Second, buprenorphine has a high affinity, low dissociation constant. It latches on tighter to the mu-opioid receptor sites and displaces/blocks other opioids. This results in a situation where, if a patient in a moment of weakness slips and uses morphine, methadone, hydrocodone, oxycodone or any other opiate, the patient experiences little, if any, effect. He or she has wasted his or her time and money. Buprenorphine protects the individual from relapse in this potential situation because a high affinity, low dissociation molecule will not be displaced and will not let another opiate attach. Just knowing that other opiates will have no effect is another deterrent to relapse.

Third, the property of a long half-life (48 to 72 hours) provides a long duration of action that smoothes out the effect and prevents highs or lows. Not only does a patient feel normal (for the first time in years), he or she may on occasion actually forget to take the scheduled dose, just as a person on scheduled diabetes or hypertension medicines might forget.

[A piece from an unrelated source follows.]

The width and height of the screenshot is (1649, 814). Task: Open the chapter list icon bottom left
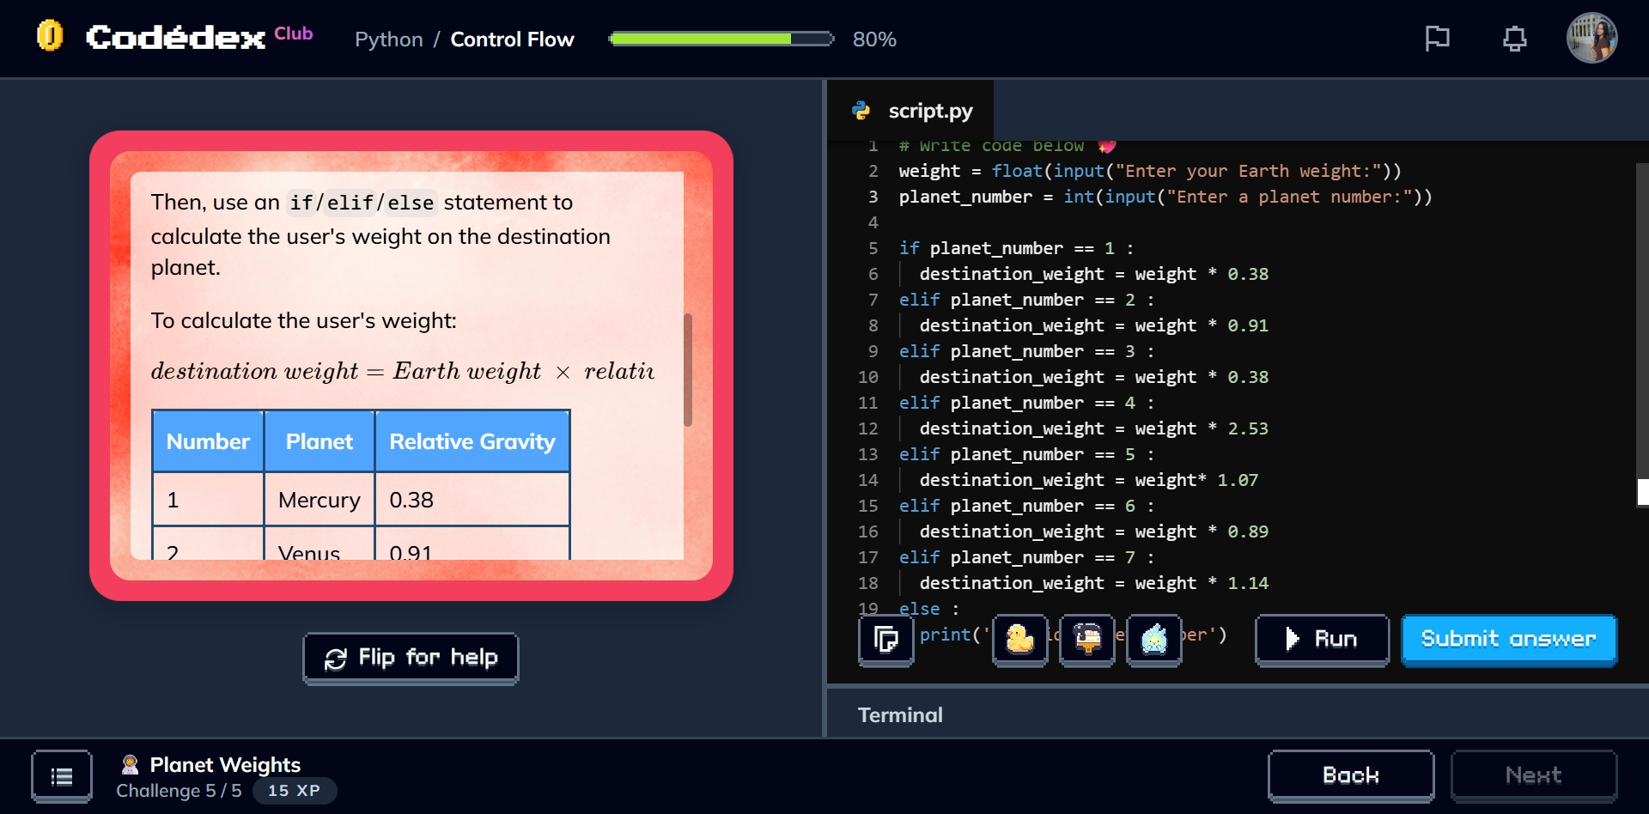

The question of how long a patient “should” be on buprenorphine for addiction management is hard to say and may vary from one person to another. Addiction and Diabetes have similarities as chronic diseases. Both diseases have a genetic influence; it is not exclusively the person's fault that they got the disease, but it is still his or her responsibility to control it. Both diseases have available medications that greatly improve control, but no medications that are “curative”. Both diseases have a pattern of relapse and control that is influenced by behavioral factors. With diabetes, a similar question is "how long should a patient be on metformin for diabetes management?" The answer is, when years of diet and exercise have removed the need, and control is achieved without medication assisted therapy. With addiction, the question is "how long should a patient be on buprenorphine for addiction management?" The answer is, when years of treatment and addiction recovery efforts have removed the need for it, and control is achieved without medication assisted therapy. There is not a time limit on a lifesaving drug, whether it be buprenorphine or metformin. Buprenorphine is a bridge that takes away the craving and allows someone the ability and sobriety to do the hard work of recovery.